» **Task description**
Lower down are entries containing pictures. Copy exactly, without those pictures, the lines from the line with "Viewport: 915px width, 376px" through the line with "Click the Autostart calendar icon".

» **Exercise inputs**
+ + +

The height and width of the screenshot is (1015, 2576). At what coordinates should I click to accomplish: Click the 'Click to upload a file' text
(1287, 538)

+ + +

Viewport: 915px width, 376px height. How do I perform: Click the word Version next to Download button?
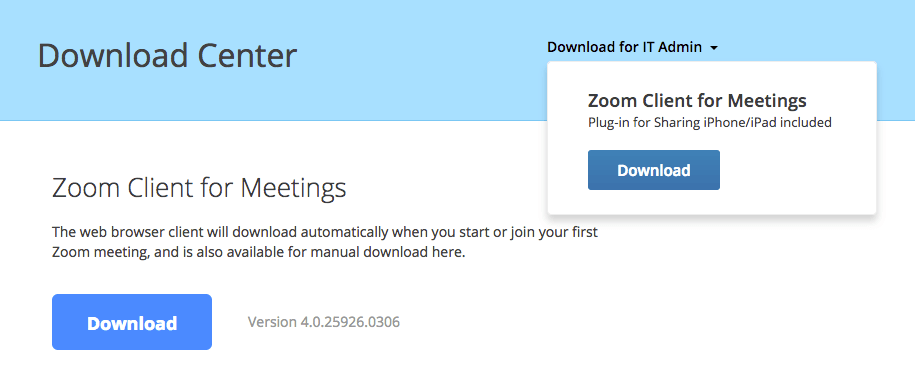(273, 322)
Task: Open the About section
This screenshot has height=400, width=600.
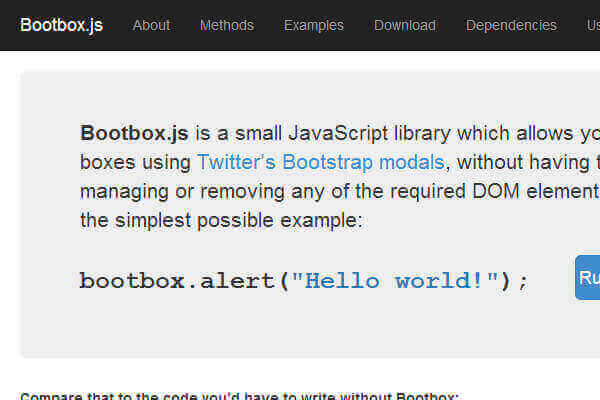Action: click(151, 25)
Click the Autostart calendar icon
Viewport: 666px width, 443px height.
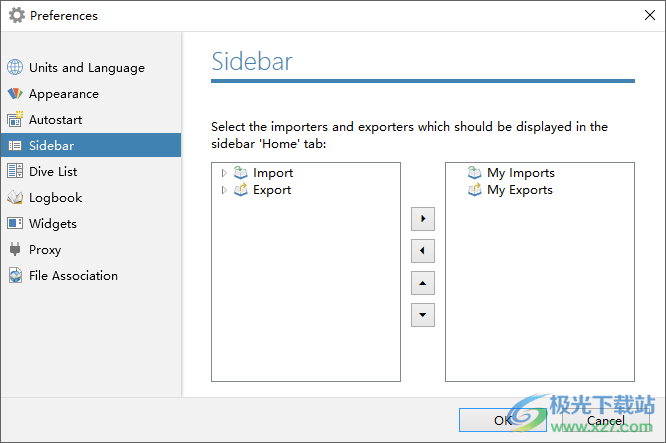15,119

+ + +

» **Answer for this exercise**
Viewport: 915px width, 376px height. How do I perform: Click the word Version next to Download button?
(273, 322)
Task: Open the About section
This screenshot has height=400, width=600.
Action: click(151, 25)
Click the Autostart calendar icon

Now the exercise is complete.